▶ **THE TASK**: Please restate word for word each line from the one containing "At what coordinates should I click to accomplish: Click" to the last line of the records below, and drop the pictures.

▶ **RECORDS SUPPLIED**:
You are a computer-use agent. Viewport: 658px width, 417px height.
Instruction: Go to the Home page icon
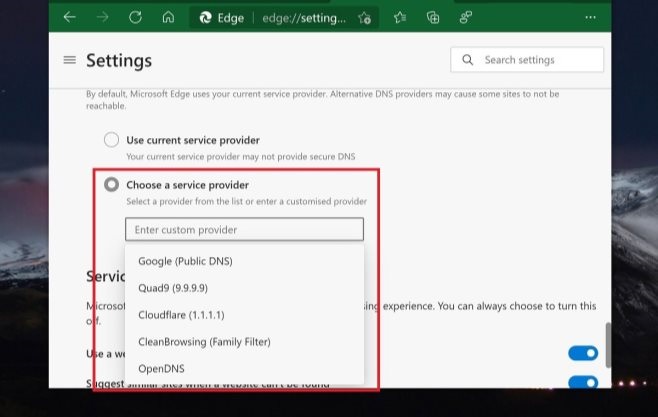pyautogui.click(x=168, y=17)
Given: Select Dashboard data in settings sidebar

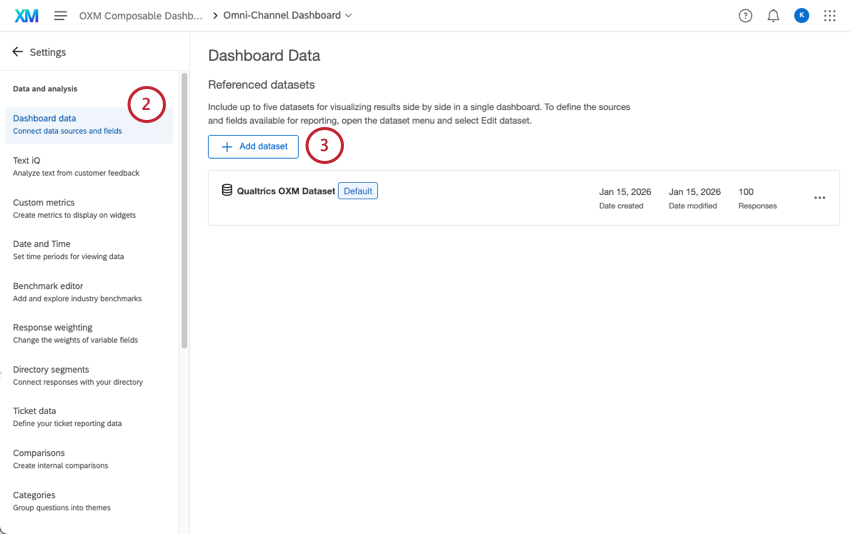Looking at the screenshot, I should coord(68,124).
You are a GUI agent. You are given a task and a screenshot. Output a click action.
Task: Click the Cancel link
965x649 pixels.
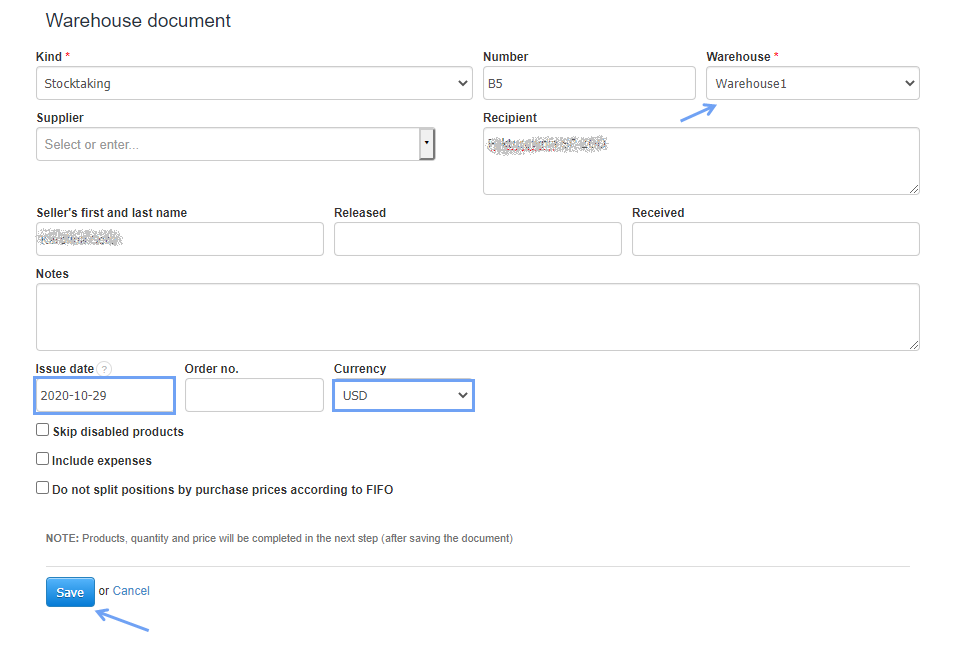[x=131, y=591]
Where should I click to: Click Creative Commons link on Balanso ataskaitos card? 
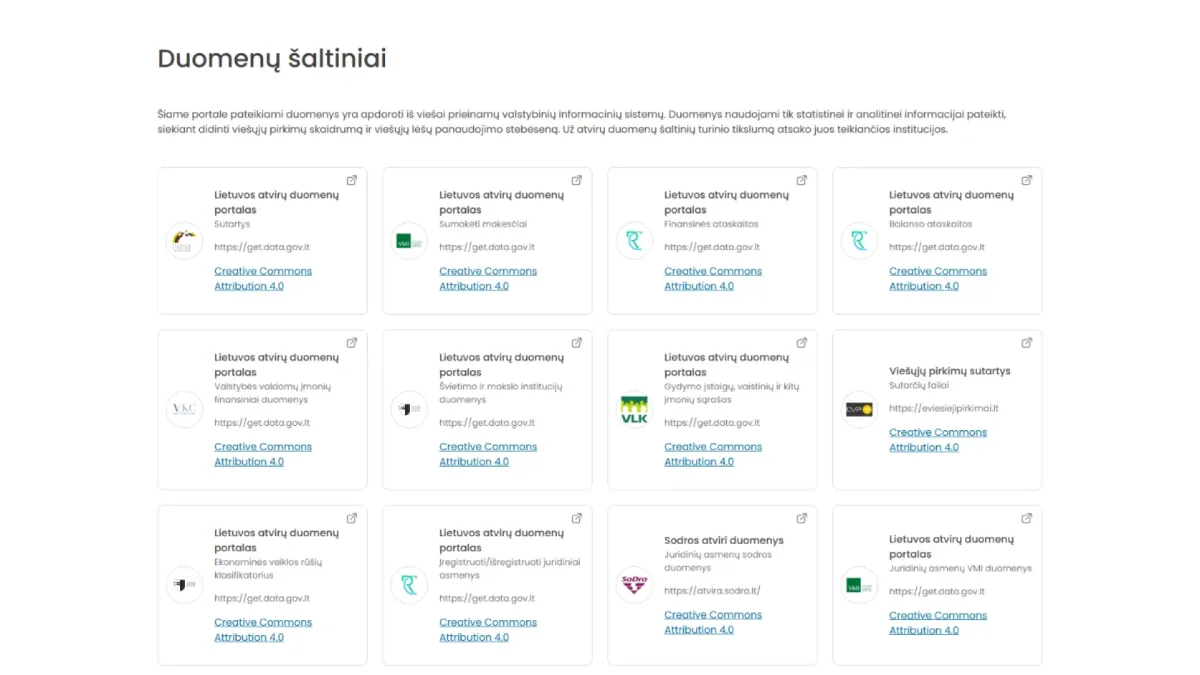point(937,278)
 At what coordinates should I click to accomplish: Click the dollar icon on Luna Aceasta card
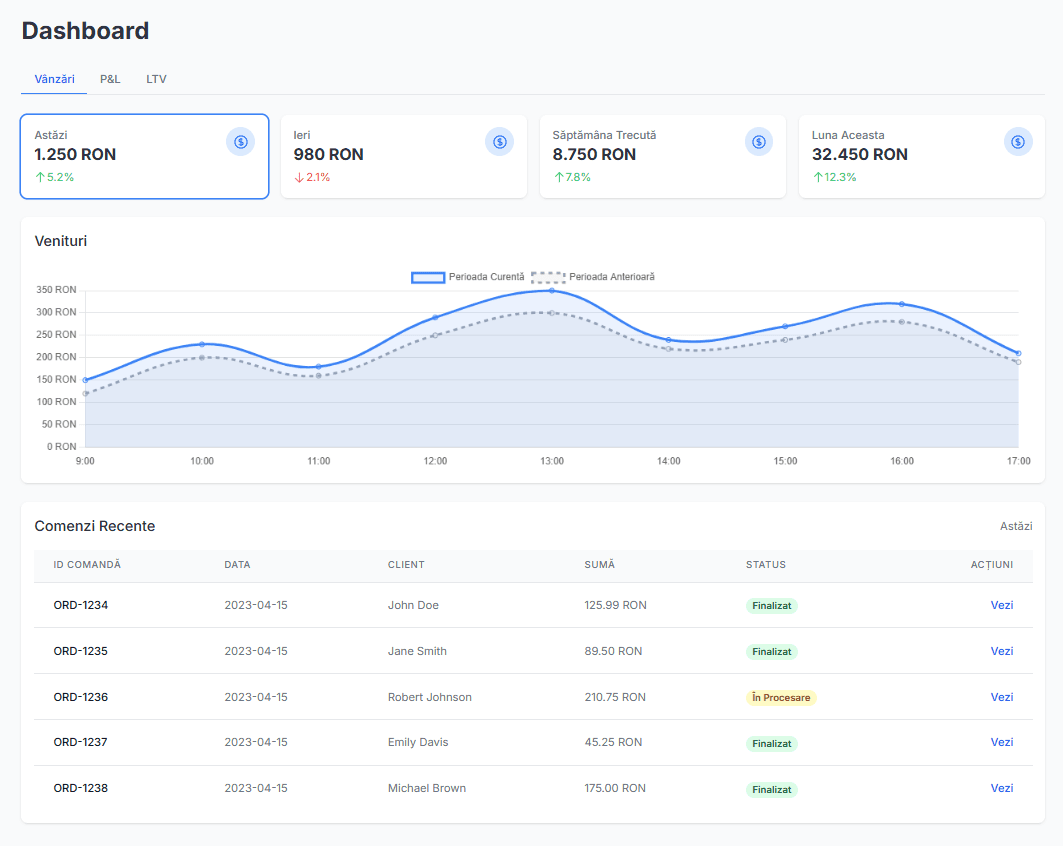click(1018, 142)
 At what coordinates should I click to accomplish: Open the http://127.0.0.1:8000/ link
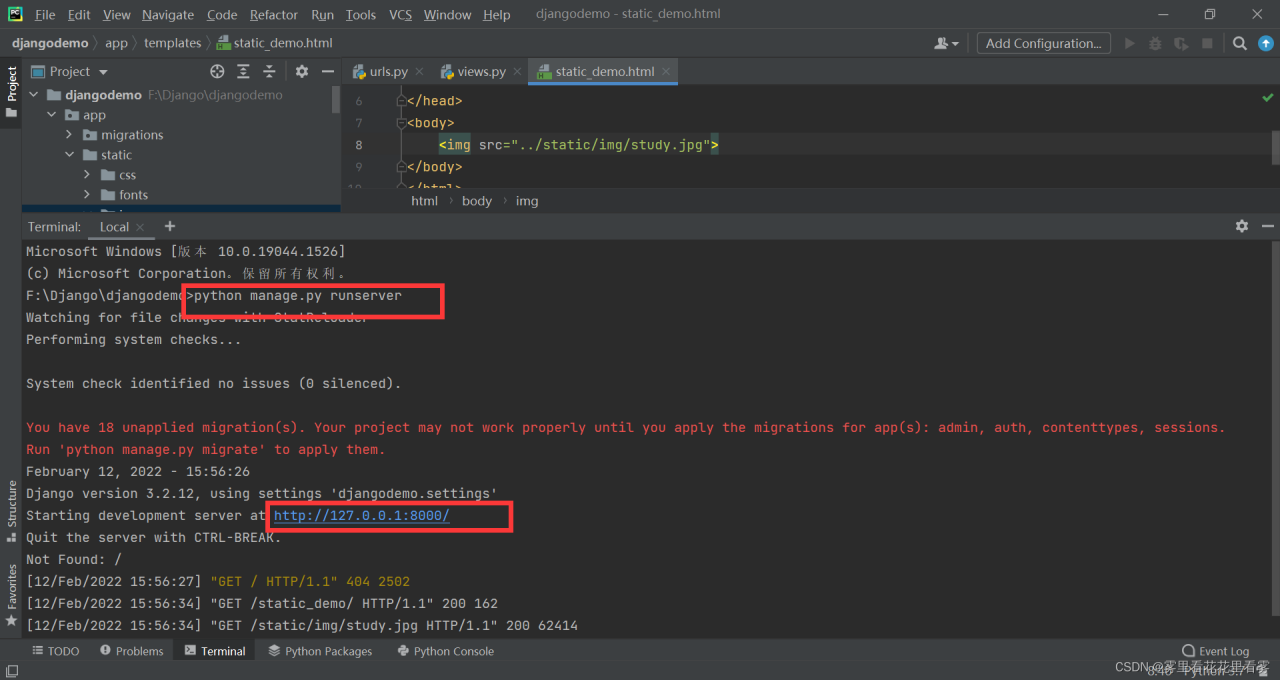coord(361,516)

▶ **EXERCISE OUTPUT**:
 At what coordinates should I click to accomplish: Click the dollar icon on Luna Aceasta card
click(1018, 142)
 At what coordinates should I click to accomplish: Open the http://127.0.0.1:8000/ link
coord(361,516)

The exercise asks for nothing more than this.